Mutual funds are often known for their long-term wealth generation, but some schemes have defied expectations by delivering exceptional returns in a short span. For those who made monthly SIPs (Systematic Investment Plans), the returns over the last year from certain schemes were significant. ET Now identified five mutual fund schemes that delivered over 55% returns in just one year, transforming small investments into a much larger corpus.
Let’s take a closer look at these top-performing mutual fund schemes.

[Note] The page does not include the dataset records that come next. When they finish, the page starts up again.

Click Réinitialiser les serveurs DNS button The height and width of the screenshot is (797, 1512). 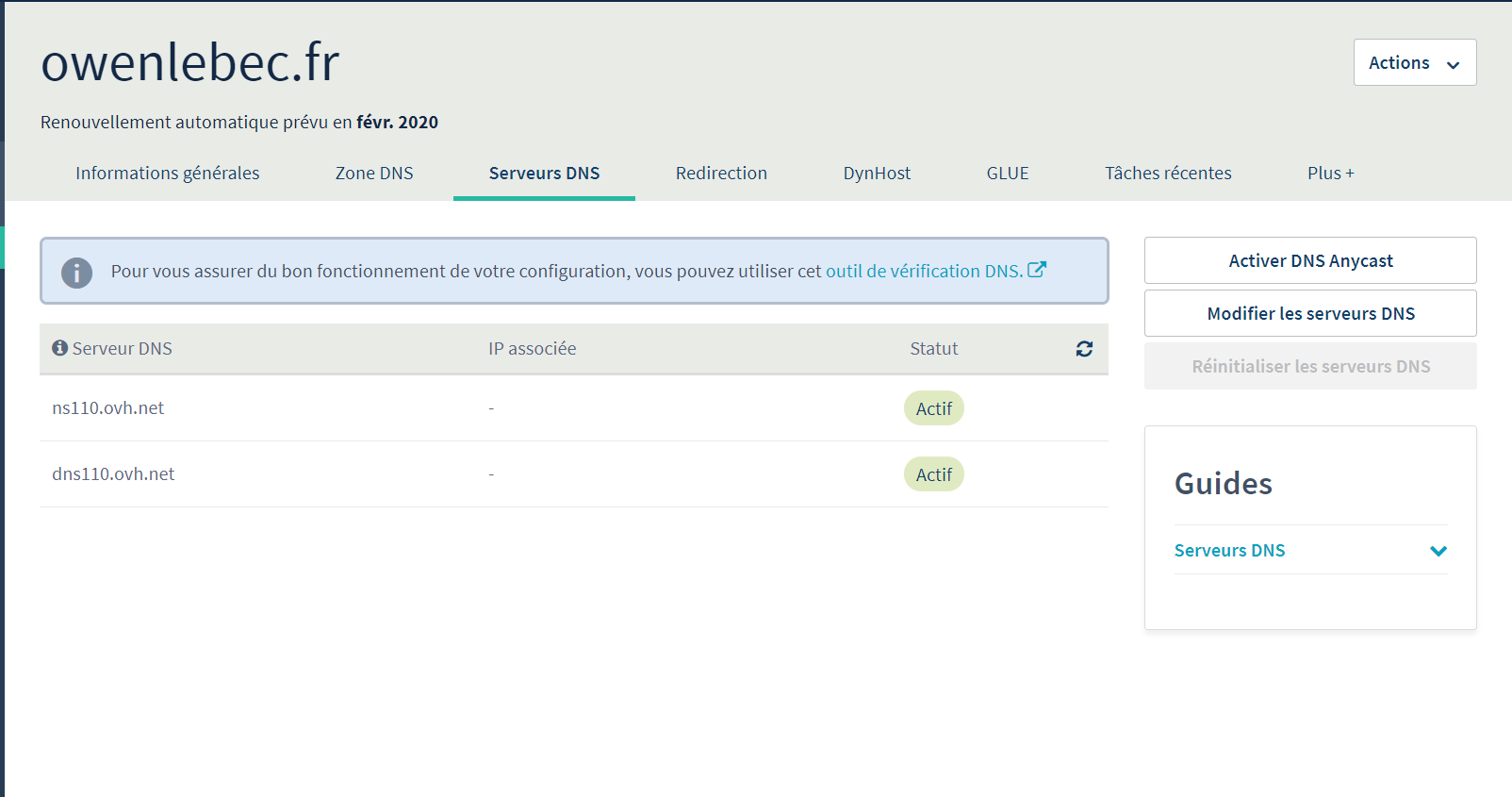tap(1310, 366)
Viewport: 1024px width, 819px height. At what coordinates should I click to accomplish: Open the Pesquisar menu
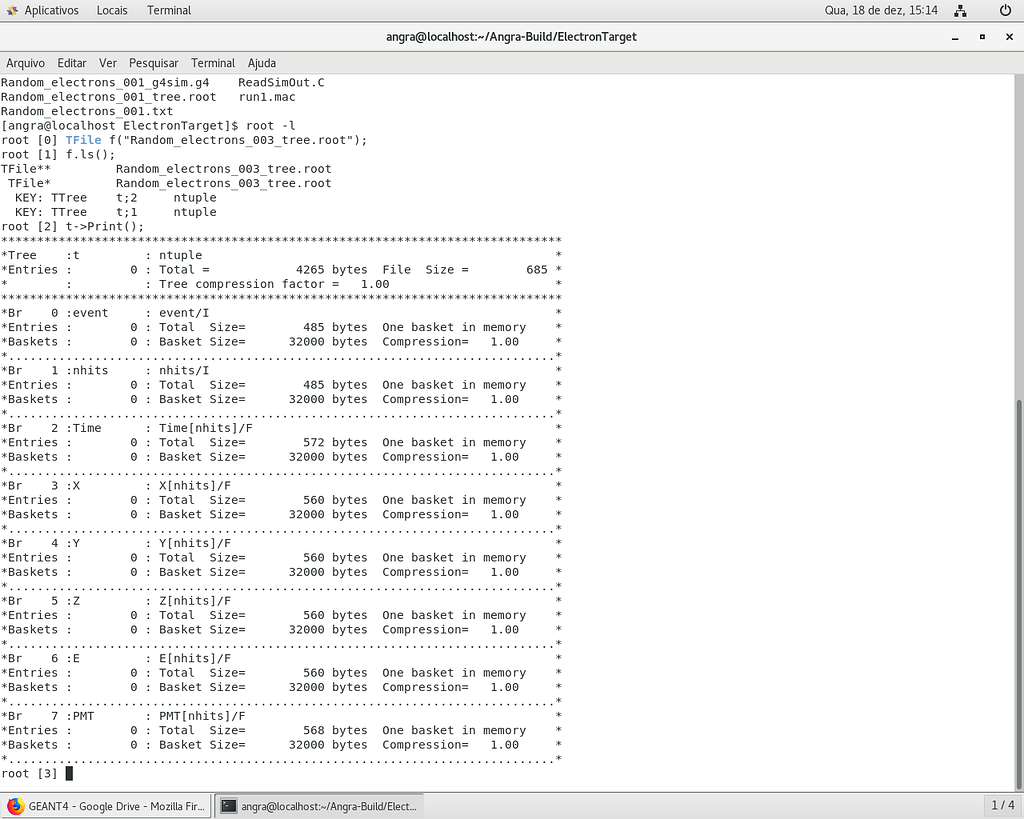153,62
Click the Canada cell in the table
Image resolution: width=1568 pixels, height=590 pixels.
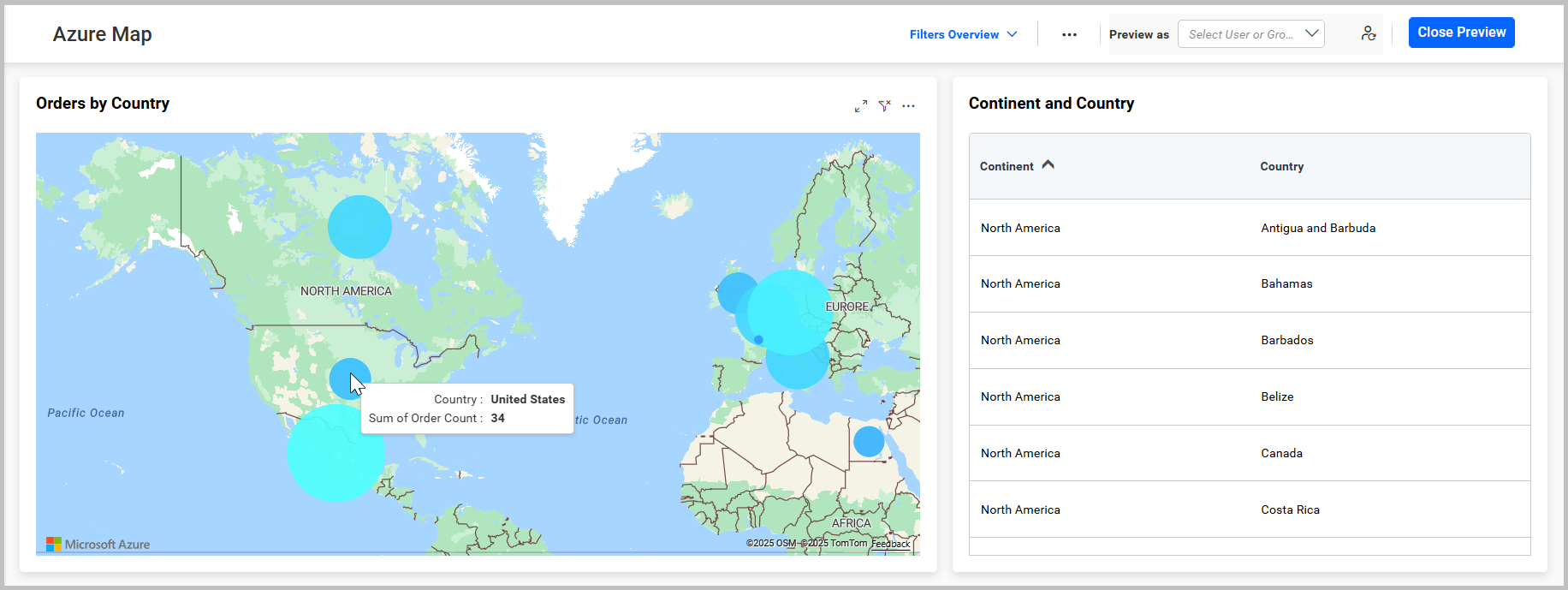(x=1281, y=453)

1. Quant Healthcare Fund – A Strong Performer in Healthcare
Quant Healthcare Fund has been a solid performer in the healthcare sector. The direct plan of this scheme offered a return of 59.91% in just one year. A SIP of ₹6,500 every month would have turned into ₹1,03,679, reflecting the strong potential of the healthcare sector.
2. HDFC Transportation & Logistics Fund – A Rapid Climber
HDFC Transportation & Logistics Fund, launched in August 2022, has shown remarkable growth, offering a 63.25% return within the last year. Investors who consistently contributed ₹6,500 each month saw their investment grow to ₹1,04,317. This fund benefited from the rapid development in the transportation and logistics sectors.

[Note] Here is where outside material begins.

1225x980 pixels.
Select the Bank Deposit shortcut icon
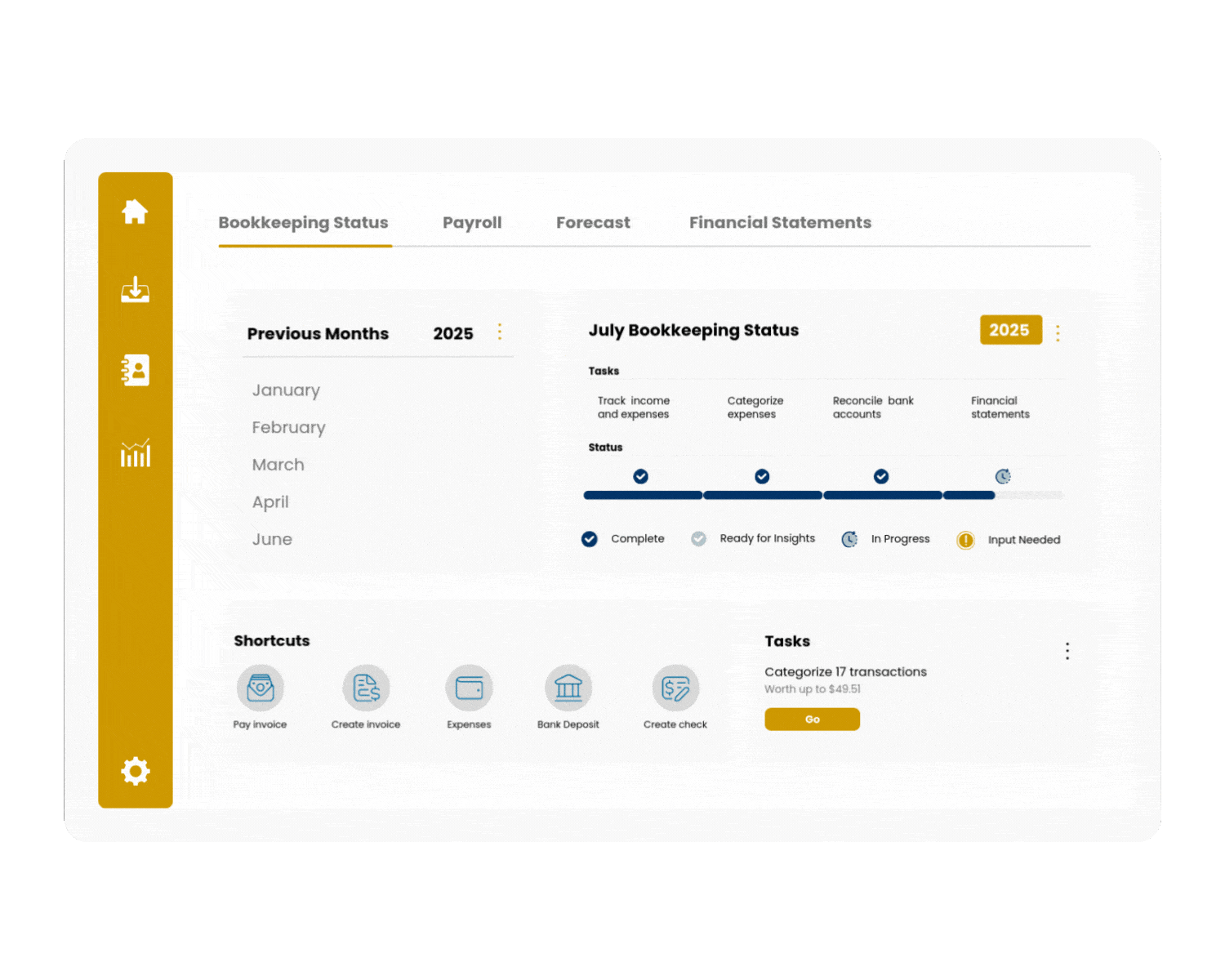568,688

3. Quant Business Cycle Fund – Riding the Business Wave
The Quant Business Cycle Fund capitalized on favorable economic cycles, resulting in a 67.35% return. With SIP investments of ₹6,500 each month, the total would have become ₹1,02,572. This scheme, launched in May 2023, gained traction due to its strategic focus on business cycles.

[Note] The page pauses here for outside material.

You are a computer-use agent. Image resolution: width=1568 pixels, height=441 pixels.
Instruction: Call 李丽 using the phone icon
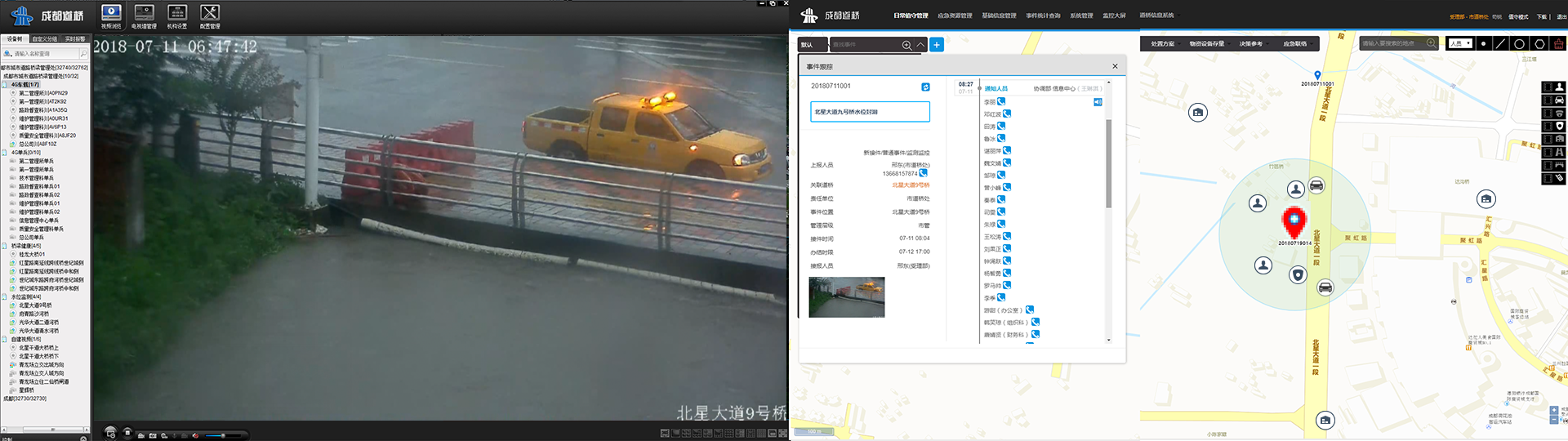[x=1001, y=102]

4. Quant Manufacturing Fund – Manufacturing Gains
Launched in August 2023, Quant Manufacturing Fund has been another high-growth performer. Over the past year, this fund has yielded a return of 68.44%. Monthly SIPs of ₹6,500 would have turned into ₹1,02,206. The focus on India’s growing manufacturing sector proved to be a rewarding strategy.
5. HDFC Defence Fund – The Top Performer
The best performer on this list is the HDFC Defence Fund, which delivered a staggering 82.11% return in just one year. A consistent monthly SIP of ₹6,500 in this scheme resulted in a corpus of ₹1,03,695. The fund’s investments in the defense sector have paid off as the industry sees massive growth potential.
Why These Mutual Funds Performed Good
These mutual funds, particularly sectoral and thematic schemes, have managed to deliver substantial short-term returns due to their focus on high-growth industries. While mutual funds are typically associated with long-term wealth creation, these schemes have shown that under certain market conditions, significant short-term gains are possible.
Investors who were fortunate to invest early or consistently in these funds reaped big benefits. However, it is essential to remember that past performance does not guarantee future results, and investments should be made with thorough research or advice from financial experts.
(Disclaimer: Mutual Funds investments are subject to risks. Always consult with a financial expert before making any investment decisions.)